Automation: Set It and Forget It (Mostly)
For many, “automation” sounds intimidating—evoking visions of advanced tech or complicated coding. Kristy busts this myth wide open:
“Automation doesn’t require coding... you just set it up once and then it runs on its own. All you need to do is monitor and make sure everything is working smoothly—and you can even delegate that to a virtual assistant.”
Where to Start Automating:
Emails & Scheduling: Tools like Calendly, Zapier, and email autoresponders can automate bookings and follow-ups.
Invoicing & Payments: Recurring payments and invoices can be set up through QuickBooks or Stripe.
Marketing & Lead Nurturing: Use Buffer or Later for social scheduling, and ConvertKit or Mailchimp for effortless lead nurturing.
A key insight? Automation is not “set and forget”; Kristy develops the strategy (e.g., creating a book summary series for clients) and then sets up the system to deliver it automatically. This hybrid approach—using your creativity to design value, then letting technology and team members run the engine—is the sweet spot of modern entrepreneurship.
Stress-Test Your Systems: The “Work-Free” Test Run
Can your business truly run without your day-to-day involvement? Kristy suggests a simple, powerful test: step away, first for half a day, then progressively longer, and see what breaks. Any gaps in delegation or automation will become glaringly obvious—and you’ll have a prioritized list of what to fix.
This test breakdown highlights both technical dependencies and hidden bottlenecks rooted in trust or unclear responsibilities—a reality check many entrepreneurs avoid.
Protect Your Time Like a CEO
To achieve the coveted flexible lifestyle, intentional time protection is vital. Kristy’s strategies include:
Batching Tasks: Group similar work together to prevent constant switching.
Setting Boundaries: Create set work hours, say no to midnight emails, and refuse non-essential commitments.
Empowering Your Team: If you’re making every decision, you remain the bottleneck. Grant real authority to trusted team members—and start with small steps if you’re just building a team.
“What’s the point of giving my leaders a position if I don’t give them the authority that comes with it?... Trust doesn’t happen overnight, it’s built through relationship.”
Protecting time is more than just blocking your calendar—it’s building a culture of trust, empowerment, and accountability so your absence is never a catastrophe.
The Four-Hour Workweek Is a Mindset, Not a Miracle
Kristy makes it clear: Very few people will work precisely four hours a week.
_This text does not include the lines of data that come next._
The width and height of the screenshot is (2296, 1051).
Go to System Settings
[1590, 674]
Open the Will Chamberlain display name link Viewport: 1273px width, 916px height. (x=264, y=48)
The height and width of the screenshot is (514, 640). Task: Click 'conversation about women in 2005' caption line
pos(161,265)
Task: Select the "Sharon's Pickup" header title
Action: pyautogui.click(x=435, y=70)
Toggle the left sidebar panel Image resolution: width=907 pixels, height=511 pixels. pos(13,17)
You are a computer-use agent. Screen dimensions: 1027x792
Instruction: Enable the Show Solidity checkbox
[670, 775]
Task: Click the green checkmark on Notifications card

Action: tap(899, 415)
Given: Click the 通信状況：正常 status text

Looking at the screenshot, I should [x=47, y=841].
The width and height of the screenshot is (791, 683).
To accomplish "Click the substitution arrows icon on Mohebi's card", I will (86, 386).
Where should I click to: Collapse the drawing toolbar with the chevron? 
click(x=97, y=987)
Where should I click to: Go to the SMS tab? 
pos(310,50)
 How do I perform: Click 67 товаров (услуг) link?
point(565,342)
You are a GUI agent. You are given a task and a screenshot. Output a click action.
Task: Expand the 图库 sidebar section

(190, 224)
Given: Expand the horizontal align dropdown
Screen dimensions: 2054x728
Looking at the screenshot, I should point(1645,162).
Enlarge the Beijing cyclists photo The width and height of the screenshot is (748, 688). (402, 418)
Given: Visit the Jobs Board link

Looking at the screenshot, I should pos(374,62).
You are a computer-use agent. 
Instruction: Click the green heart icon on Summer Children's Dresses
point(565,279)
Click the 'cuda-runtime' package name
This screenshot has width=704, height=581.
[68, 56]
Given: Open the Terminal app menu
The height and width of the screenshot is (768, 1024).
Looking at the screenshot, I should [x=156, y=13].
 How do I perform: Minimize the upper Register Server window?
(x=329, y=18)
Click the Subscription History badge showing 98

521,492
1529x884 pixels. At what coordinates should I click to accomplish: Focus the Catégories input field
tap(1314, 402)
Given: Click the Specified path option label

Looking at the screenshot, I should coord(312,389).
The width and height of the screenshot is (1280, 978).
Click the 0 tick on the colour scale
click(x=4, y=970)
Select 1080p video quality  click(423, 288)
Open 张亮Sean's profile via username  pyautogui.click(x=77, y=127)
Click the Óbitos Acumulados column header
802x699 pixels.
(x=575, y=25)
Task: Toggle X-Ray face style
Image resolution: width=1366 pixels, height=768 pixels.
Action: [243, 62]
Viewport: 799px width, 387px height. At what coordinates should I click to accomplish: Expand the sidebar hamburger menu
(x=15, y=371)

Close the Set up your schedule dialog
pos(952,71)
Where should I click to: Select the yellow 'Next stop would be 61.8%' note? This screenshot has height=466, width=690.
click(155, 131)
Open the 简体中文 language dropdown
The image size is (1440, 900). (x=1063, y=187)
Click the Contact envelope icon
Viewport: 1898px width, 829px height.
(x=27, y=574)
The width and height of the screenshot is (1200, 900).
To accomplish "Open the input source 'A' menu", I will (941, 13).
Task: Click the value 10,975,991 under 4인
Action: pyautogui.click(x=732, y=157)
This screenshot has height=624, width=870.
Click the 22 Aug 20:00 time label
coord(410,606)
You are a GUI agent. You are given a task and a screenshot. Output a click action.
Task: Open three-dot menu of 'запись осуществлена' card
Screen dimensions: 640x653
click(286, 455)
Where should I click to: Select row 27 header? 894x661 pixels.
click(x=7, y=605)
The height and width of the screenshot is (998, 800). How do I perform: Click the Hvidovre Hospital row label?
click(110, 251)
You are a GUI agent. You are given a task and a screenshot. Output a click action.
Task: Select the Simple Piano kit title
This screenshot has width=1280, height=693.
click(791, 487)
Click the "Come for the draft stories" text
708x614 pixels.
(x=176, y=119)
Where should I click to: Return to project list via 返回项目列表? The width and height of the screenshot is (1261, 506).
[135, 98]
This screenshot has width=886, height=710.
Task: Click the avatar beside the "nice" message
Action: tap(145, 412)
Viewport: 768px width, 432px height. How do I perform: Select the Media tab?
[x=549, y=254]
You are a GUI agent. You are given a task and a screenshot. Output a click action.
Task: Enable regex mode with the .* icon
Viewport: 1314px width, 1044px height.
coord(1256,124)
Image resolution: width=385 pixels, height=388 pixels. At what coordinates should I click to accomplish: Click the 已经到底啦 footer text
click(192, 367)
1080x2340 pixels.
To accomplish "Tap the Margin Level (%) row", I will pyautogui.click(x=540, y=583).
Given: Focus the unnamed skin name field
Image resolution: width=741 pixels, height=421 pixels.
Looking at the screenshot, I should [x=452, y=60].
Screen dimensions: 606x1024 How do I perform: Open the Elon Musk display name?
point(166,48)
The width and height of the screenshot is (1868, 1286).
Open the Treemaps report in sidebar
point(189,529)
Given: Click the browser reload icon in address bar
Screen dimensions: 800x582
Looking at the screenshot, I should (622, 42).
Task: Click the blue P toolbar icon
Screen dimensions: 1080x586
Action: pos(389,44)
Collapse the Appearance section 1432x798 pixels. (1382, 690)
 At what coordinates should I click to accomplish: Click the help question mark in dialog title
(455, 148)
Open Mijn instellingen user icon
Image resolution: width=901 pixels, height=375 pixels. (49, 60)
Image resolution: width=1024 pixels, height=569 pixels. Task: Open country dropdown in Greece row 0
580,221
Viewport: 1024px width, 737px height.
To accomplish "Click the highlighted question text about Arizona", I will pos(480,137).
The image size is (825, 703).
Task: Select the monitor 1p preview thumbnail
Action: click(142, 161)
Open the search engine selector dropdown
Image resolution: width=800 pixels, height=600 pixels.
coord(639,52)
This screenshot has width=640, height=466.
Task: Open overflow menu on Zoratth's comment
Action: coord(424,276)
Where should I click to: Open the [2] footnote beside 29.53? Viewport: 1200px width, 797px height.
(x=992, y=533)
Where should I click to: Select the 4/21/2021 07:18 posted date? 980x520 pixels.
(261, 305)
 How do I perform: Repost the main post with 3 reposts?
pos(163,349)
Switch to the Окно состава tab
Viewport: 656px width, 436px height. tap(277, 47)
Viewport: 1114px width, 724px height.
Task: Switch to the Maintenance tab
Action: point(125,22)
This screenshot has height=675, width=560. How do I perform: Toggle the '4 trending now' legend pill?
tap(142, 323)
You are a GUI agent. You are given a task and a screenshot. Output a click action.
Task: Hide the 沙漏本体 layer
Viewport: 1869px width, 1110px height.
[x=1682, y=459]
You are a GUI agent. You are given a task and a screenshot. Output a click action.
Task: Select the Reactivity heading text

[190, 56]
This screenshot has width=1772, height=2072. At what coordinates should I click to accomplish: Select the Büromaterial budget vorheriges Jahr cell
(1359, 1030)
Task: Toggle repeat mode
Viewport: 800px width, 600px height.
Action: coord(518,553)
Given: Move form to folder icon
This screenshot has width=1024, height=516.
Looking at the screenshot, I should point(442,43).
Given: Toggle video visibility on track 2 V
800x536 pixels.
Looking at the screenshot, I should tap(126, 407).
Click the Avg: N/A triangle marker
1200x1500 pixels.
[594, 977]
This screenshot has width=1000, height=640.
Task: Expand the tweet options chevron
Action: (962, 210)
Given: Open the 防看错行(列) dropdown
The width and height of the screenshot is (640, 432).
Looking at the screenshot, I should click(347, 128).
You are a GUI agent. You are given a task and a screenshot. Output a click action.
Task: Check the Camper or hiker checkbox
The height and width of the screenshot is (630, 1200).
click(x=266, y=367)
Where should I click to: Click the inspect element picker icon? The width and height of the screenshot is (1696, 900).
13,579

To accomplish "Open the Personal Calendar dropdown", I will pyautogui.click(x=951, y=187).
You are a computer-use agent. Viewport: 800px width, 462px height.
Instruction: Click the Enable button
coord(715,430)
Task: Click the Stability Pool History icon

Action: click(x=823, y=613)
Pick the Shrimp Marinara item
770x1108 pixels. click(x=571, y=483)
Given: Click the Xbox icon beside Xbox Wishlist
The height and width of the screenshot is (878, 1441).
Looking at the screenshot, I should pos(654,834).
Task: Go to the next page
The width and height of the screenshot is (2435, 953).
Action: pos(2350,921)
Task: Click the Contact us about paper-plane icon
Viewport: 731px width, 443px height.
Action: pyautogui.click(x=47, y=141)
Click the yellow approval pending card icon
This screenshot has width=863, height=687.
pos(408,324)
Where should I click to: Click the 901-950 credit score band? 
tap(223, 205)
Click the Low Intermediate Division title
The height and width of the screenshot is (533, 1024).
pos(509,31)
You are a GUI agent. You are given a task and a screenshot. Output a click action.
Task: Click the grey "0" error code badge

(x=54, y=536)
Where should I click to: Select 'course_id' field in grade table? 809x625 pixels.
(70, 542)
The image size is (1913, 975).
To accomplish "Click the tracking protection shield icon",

The real reward of the approach is a business that works for you—at a pace that fits your life. Whether you want to work 4, 10, or 25 hours a week, the point is to replace “being busy” with being impactful.
By creating a structure that enables you to step away or pursue other interests, you protect not just your profits but your health, energy, and joy.
Action Steps: Putting It All Into Practice
Kristy closes the episode—and we’ll close this review—by distilling her method into five concrete, actionable steps. If you’re ready for real transformation, take these to heart:
Identify the 20% of tasks that yield 80% of your business’s results.
Make your “Not Me” list—delegate or automate everything that doesn’t demand your unique expertise or passion.
Set up automation for repetitive tasks—with low-tech, no-code tools if needed.
Test your systems with a ‘mini work-free run’—and fix weak links without delay.
Protect your time and your focus, saying no to distractions and empowering your team wherever possible.
The Bigger Impact
The real legacy of Kristy’s approach is more than profit or productivity. By applying these principles, she not only expanded her own business but also inspired her clients, team, and broader entrepreneurial network to value intentionality, well-being, and real impact.
“By applying these steps that I mentioned, you can work significantly less while still growing your income and impact—not only you’re impacting yourself, but you also impact the people around you.”
Whether you call yourself a “lazy entrepreneur” or a committed visionary, the journey Kristy outlines is available to anyone willing to rethink their approach, invest in systems, trust a team, and focus on what matters most.